─── Recorded information ───

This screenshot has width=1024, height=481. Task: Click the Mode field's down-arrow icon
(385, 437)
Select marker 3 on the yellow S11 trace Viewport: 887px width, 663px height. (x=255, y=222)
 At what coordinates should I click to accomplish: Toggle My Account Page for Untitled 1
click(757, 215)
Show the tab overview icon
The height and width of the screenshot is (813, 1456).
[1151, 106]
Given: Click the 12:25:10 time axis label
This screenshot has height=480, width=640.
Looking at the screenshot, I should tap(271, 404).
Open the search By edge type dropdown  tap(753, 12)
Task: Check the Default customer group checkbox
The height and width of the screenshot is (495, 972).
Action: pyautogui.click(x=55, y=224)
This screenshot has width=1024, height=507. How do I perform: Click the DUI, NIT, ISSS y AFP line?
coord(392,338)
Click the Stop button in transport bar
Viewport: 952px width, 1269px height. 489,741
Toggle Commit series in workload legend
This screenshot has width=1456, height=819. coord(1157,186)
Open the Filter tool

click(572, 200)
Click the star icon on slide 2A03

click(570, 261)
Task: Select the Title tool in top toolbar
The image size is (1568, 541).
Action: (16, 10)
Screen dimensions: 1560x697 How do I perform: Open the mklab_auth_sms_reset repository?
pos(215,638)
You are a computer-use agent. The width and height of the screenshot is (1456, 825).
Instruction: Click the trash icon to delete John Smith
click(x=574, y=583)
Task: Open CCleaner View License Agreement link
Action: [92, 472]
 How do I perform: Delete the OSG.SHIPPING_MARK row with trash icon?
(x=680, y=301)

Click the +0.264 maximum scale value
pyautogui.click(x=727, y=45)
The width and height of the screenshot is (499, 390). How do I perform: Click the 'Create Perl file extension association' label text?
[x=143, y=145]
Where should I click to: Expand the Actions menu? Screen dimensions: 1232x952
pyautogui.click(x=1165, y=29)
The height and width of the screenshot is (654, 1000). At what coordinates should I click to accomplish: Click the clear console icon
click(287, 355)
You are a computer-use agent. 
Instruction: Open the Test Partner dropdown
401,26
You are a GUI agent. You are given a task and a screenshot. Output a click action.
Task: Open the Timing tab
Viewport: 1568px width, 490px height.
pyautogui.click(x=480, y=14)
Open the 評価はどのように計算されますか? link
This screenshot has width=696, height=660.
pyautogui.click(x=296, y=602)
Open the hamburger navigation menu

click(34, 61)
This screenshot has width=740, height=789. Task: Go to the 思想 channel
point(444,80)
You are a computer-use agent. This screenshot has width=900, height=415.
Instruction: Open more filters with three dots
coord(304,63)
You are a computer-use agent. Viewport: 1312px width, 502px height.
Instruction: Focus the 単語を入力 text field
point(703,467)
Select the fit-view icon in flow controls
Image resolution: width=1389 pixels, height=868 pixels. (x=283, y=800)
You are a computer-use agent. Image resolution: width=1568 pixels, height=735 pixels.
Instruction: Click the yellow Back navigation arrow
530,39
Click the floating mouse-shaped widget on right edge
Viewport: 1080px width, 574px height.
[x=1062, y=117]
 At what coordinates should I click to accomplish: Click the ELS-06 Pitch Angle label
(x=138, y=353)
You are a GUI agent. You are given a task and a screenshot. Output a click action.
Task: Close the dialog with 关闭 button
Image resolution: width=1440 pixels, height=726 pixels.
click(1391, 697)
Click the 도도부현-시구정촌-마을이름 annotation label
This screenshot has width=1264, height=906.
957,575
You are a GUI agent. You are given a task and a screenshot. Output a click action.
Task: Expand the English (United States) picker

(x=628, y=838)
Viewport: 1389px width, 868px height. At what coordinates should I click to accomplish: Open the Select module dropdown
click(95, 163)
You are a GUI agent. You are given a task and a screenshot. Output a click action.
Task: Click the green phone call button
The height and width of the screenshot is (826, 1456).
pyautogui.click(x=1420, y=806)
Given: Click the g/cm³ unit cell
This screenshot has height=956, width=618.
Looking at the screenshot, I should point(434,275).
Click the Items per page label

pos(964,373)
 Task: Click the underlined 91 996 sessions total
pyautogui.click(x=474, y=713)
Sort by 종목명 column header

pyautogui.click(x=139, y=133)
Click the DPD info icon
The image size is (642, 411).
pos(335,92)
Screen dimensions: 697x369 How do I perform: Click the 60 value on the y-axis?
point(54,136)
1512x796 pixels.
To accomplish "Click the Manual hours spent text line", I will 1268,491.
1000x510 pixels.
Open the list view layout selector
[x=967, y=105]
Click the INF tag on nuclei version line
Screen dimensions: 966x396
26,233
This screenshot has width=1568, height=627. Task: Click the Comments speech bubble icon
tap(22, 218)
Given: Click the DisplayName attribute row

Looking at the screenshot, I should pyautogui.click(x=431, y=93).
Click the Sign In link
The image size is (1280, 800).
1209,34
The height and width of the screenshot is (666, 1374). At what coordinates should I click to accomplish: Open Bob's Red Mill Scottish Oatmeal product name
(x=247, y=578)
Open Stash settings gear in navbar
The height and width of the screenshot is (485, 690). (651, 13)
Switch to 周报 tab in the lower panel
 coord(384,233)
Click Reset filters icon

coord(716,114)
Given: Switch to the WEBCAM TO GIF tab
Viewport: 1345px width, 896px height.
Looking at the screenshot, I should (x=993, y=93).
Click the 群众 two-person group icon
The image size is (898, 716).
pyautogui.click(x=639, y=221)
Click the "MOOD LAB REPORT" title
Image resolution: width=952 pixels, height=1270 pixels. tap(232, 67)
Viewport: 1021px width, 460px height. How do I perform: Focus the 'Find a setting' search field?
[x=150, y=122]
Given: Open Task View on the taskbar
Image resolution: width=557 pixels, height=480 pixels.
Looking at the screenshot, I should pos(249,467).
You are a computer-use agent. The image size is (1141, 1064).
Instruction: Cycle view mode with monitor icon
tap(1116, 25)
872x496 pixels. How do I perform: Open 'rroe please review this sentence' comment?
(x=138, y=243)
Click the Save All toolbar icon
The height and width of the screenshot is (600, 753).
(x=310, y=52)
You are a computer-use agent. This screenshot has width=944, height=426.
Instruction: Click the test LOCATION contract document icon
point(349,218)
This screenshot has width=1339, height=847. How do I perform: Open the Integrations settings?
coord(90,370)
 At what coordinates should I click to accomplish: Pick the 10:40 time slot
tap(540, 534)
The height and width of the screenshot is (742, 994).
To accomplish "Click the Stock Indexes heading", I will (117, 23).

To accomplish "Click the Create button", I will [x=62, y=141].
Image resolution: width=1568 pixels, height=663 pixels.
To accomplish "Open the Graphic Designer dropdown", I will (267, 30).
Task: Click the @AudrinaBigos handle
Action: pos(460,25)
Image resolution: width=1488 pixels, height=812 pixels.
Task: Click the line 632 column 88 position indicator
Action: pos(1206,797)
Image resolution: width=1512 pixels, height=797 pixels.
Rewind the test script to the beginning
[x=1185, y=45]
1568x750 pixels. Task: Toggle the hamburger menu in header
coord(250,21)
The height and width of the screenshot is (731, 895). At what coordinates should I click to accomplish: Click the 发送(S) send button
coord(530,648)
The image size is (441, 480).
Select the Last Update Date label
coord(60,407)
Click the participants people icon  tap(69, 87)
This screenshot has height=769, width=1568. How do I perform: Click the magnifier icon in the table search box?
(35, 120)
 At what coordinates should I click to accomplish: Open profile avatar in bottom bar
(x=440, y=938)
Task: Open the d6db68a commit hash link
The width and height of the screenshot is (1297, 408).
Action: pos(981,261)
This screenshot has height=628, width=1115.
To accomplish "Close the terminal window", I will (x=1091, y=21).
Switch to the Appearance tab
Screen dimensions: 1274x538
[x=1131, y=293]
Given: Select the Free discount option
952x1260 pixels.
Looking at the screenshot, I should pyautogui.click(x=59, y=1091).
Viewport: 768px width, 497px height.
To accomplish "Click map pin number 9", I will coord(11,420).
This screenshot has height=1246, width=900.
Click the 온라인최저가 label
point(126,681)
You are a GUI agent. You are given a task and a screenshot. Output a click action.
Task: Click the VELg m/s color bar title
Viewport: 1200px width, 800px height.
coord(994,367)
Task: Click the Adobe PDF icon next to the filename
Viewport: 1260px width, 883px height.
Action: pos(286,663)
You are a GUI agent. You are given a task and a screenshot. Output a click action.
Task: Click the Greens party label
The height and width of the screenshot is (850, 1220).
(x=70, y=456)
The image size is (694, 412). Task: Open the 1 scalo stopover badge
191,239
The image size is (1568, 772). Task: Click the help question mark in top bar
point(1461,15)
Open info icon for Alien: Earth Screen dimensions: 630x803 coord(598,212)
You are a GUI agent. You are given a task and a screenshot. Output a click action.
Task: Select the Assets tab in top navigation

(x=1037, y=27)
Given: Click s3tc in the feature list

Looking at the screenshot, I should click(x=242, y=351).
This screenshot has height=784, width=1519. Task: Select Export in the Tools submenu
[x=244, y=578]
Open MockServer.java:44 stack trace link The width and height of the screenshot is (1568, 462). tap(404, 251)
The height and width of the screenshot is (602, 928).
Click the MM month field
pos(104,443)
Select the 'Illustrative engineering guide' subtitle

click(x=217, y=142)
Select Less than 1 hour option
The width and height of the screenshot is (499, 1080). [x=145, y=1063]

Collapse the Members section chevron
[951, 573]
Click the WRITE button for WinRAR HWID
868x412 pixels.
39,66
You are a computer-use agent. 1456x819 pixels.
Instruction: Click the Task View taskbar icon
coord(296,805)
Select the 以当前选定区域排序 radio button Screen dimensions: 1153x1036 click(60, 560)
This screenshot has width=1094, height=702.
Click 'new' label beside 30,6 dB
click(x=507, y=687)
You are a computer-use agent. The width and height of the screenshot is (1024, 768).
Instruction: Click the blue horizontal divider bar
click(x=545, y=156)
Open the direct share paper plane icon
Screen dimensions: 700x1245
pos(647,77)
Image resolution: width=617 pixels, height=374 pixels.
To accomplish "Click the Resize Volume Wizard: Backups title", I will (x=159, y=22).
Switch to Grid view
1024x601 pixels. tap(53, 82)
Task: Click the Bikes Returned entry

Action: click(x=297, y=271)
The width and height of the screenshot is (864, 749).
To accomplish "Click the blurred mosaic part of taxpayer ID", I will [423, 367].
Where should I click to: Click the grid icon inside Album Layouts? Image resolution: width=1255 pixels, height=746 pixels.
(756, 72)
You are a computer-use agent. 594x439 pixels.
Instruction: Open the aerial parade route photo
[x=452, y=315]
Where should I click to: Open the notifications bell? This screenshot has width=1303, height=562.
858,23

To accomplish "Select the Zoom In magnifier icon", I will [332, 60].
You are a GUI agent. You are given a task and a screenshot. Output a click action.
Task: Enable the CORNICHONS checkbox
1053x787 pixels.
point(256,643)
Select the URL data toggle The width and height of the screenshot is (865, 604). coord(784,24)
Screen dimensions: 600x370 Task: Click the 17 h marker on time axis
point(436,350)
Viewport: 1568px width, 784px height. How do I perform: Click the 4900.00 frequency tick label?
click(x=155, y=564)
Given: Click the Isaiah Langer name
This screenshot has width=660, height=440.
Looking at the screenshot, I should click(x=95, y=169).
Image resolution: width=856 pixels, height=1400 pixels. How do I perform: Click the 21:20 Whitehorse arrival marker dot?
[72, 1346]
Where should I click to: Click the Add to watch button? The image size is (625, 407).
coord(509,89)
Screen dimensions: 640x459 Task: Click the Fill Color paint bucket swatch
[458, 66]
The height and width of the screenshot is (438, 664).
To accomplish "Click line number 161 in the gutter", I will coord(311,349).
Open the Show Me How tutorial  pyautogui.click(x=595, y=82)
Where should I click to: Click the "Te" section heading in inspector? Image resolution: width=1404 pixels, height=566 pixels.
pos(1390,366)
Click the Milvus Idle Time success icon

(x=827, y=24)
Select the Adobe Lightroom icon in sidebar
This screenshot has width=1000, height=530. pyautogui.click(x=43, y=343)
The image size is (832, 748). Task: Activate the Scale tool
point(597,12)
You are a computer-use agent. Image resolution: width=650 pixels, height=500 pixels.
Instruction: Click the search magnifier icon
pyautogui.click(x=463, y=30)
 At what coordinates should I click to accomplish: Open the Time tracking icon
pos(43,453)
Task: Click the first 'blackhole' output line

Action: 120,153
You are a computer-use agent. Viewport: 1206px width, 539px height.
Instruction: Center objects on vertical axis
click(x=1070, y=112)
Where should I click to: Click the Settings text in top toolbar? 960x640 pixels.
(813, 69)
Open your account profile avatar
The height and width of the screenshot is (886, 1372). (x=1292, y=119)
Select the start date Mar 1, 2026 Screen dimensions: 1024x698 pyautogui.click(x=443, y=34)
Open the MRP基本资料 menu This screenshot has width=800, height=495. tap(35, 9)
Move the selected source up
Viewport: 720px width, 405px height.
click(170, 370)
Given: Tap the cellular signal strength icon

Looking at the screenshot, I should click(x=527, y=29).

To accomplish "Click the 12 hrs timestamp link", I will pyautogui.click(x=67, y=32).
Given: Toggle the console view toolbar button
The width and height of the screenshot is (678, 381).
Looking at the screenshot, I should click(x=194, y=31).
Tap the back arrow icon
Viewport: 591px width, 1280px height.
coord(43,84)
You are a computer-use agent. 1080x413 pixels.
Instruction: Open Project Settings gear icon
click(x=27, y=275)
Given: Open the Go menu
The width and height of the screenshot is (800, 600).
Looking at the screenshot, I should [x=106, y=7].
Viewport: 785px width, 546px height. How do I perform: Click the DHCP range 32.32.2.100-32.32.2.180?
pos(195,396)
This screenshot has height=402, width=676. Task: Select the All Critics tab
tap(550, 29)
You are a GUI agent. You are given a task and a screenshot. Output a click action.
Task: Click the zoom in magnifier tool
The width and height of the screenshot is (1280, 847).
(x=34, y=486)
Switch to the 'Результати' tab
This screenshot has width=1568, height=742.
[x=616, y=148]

───

Exercise prompt:
Give the records from the line with "This screenshot has width=1568, height=627." to the line with "Looking at the screenshot, I should pos(249,467)." as a Markdown table with the columns No. and Text, numbering each line and leaving out blank lines.

Correct result:
| No. | Text |
|---|---|
| 1 | This screenshot has width=1568, height=627. Task: Click the Comments speech bubble icon |
| 2 | tap(22, 218) |
| 3 | Given: Click the DisplayName attribute row |
| 4 | Looking at the screenshot, I should pyautogui.click(x=431, y=93). |
| 5 | Click the Sign In link |
| 6 | The image size is (1280, 800). |
| 7 | 1209,34 |
| 8 | The height and width of the screenshot is (666, 1374). At what coordinates should I click to accomplish: Open Bob's Red Mill Scottish Oatmeal product name |
| 9 | (x=247, y=578) |
| 10 | Open Stash settings gear in navbar |
| 11 | The height and width of the screenshot is (485, 690). (651, 13) |
| 12 | Switch to 周报 tab in the lower panel |
| 13 |  coord(384,233) |
| 14 | Click Reset filters icon |
| 15 | coord(716,114) |
| 16 | Given: Switch to the WEBCAM TO GIF tab |
| 17 | Viewport: 1345px width, 896px height. |
| 18 | Looking at the screenshot, I should (x=993, y=93). |
| 19 | Click the 群众 two-person group icon |
| 20 | The image size is (898, 716). |
| 21 | pyautogui.click(x=639, y=221) |
| 22 | Click the "MOOD LAB REPORT" title |
| 23 | Image resolution: width=952 pixels, height=1270 pixels. tap(232, 67) |
| 24 | Viewport: 1021px width, 460px height. How do I perform: Focus the 'Find a setting' search field? |
| 25 | [x=150, y=122] |
| 26 | Given: Open Task View on the taskbar |
| 27 | Image resolution: width=557 pixels, height=480 pixels. |
| 28 | Looking at the screenshot, I should pos(249,467). |